**Directions:** Filter the records below for the word "computer". Keep each line that has it.

Saved data entries
=-=-=-=-=

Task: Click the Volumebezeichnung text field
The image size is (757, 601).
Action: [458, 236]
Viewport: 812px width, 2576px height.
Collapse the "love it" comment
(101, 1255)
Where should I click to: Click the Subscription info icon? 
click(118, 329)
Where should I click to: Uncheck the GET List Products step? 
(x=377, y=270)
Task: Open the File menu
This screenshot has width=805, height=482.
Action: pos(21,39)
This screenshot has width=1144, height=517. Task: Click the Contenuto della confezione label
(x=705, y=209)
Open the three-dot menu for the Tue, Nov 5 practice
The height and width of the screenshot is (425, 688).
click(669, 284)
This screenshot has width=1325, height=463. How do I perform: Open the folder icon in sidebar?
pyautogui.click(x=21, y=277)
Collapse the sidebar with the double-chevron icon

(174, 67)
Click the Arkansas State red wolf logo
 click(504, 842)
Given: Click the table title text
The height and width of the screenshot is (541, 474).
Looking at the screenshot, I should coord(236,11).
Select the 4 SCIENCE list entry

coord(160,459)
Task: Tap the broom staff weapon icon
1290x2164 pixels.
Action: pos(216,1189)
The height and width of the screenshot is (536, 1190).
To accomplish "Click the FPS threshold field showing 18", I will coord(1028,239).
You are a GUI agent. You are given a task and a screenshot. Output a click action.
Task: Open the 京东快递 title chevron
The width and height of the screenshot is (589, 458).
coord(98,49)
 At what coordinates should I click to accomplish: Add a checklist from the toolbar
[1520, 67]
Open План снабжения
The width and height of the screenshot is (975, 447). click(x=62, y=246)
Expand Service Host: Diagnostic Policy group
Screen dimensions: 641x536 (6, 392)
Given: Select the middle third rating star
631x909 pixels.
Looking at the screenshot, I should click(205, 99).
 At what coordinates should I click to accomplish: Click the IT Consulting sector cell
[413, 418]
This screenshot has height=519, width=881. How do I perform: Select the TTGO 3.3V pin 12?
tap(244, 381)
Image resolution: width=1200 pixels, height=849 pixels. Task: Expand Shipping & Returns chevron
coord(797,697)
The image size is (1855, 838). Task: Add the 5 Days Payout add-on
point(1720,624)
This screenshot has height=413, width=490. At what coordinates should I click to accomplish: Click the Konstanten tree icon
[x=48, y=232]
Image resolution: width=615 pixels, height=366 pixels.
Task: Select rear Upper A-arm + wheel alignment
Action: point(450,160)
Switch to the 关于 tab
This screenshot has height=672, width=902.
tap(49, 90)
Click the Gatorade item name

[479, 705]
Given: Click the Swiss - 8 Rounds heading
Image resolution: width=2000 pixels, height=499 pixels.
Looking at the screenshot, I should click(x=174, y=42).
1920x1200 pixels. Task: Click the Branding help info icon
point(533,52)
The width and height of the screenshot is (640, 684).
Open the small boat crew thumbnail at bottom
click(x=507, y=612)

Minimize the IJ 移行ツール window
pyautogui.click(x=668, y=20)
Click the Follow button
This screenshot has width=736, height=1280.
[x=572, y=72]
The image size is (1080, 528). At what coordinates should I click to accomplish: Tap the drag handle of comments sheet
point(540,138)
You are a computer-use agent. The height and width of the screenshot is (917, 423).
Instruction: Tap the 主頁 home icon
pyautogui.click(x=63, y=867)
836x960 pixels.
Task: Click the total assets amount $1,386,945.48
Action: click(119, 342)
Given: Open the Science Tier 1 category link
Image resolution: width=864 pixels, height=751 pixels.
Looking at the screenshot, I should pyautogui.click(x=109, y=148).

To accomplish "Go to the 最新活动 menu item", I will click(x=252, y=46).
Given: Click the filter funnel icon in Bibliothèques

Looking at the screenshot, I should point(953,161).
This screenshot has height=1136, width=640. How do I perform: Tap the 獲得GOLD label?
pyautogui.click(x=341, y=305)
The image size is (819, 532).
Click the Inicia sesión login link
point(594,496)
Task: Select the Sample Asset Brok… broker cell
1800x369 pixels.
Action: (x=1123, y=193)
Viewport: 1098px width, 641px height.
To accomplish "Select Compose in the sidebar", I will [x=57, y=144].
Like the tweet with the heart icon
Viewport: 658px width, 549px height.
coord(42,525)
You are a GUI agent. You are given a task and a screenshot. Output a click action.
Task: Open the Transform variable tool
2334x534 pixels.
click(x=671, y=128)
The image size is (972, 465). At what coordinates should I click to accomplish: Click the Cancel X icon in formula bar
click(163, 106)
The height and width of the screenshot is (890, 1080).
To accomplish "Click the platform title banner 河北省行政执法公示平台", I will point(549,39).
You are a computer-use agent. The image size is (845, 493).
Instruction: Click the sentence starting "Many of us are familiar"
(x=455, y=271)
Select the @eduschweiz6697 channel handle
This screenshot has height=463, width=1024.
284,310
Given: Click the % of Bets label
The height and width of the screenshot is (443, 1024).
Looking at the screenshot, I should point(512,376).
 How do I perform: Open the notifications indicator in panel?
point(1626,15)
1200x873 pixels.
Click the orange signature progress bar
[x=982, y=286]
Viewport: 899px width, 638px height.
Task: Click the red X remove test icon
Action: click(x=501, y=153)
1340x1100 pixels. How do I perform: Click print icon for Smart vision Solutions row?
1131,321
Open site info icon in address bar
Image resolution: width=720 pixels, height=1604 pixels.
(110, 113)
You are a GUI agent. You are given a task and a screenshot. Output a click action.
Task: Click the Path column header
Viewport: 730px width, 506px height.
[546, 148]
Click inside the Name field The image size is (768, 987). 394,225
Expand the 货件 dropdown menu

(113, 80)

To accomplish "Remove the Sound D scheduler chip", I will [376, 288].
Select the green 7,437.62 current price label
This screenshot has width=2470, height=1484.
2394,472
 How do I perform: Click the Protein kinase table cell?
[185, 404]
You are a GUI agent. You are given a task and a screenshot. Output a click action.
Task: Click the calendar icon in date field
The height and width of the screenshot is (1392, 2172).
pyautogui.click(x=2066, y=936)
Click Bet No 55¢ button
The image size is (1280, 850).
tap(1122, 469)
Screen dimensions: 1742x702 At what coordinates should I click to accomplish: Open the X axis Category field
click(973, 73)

=-=-=-=-=

**Answer area:**
You are a computer-use agent. The height and width of the screenshot is (917, 423).
You are a computer-use agent. The image size is (845, 493).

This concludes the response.